Bill Badger and the Wandering Wind: A Short Review

OKLAHOMA CITY – It cracks me up that I’m writing a review of a book called Bill Badger and the Wandering Wind. It is just a tad ridiculous. But, it is a book I read (somewhat) recently, and I wish to convey my thoughts.

Written and illustrated by Britisher ‘BB’ (‘BB’ being the nom de plume of Denys Watkins-Pitchford), this is one of only three BB books still in print*. The other two, “The Little Grey Men” and “Down the Bright Stream” are excellent, and I’ve written very short reviews of those over on Goodreads.

As for Mr. Bill Badger and his Wandering Wind, well, it is a rather short read. The book is printed with a larger-than-normal font, and there are fewer words on each page than in the other aforementioned BB books, and, yet, it is still only 120 pages.

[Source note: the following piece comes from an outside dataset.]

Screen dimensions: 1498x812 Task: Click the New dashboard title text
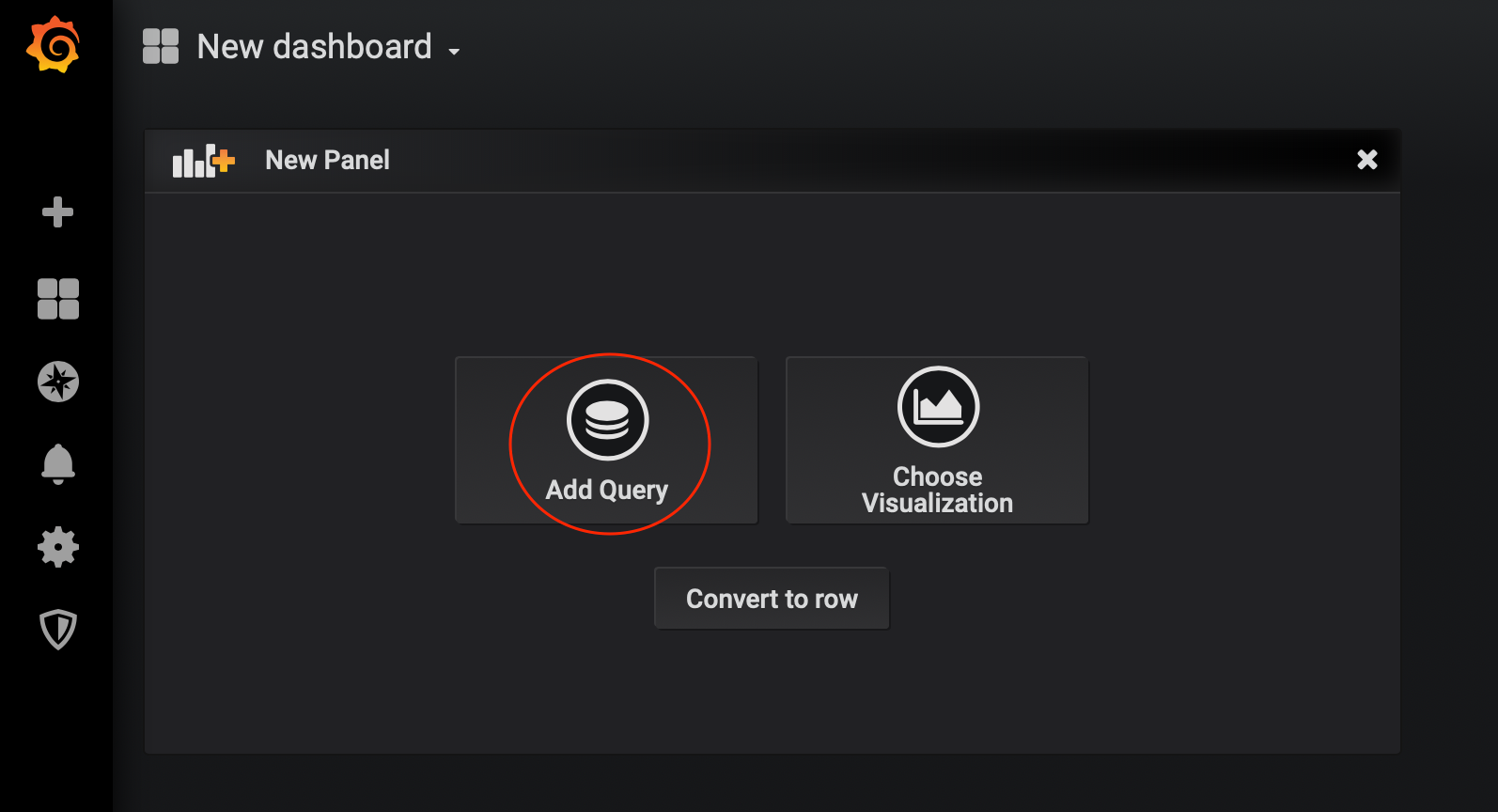click(314, 47)
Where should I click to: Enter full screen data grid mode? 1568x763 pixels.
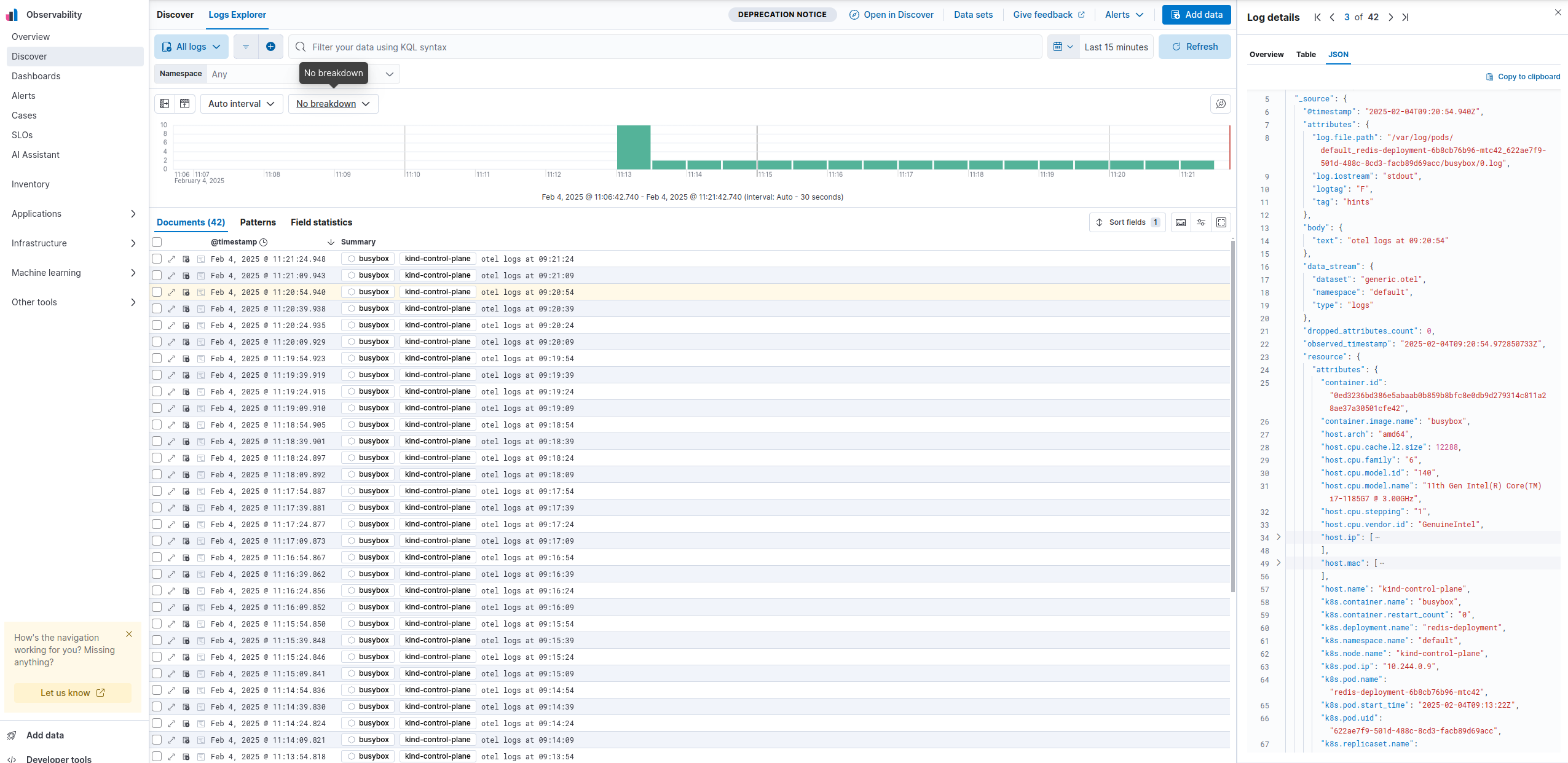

Furthermore, many of those pages are only half text (at chapter beginnings/endings), and many pages have large illustrations that take up sizeable portions of print space! So, really, it’s only about 100 actual pages. The point is, if you want something to knock out in an hour or two, this is it.

The book tells an adventure story in which Bill Badger gets in a boat, goes down a river, and faces many problems along the way.

Though a children’s book, BB relates the tale in a way that I believe adults can enjoy. He develops the characters quickly but very effectively, and he makes use of some fun, old-fashioned words. Heck, some of the words he employs are positively British such that us on the west side of the Pond might never have heard them. Some word examples would be:

barrow (a pushcart, wheelbarrow)
counterpane (a cover for a bed; a bedspread)
devilment (devilish behavior; mischief)
dunch (a push or nudge with the elbow [in this case, a blow with a club])
haulage (the act or process of hauling)
seacocks (a valve in the hull of a boat or ship that may be opened to let in or discharge water, as in filling or emptying a ballast tank)
slew (to turn sharply; veer)

Beyond the effective characters and colorful words, I cherish the sense of morality in the story. I love that Mr. Badger has a very generous spirit. For example, despite being in nearly complete poverty, he decides to give his very last coin to a blind begger mouse. This is highly reminiscent of the widow woman in Mark 12:41-44.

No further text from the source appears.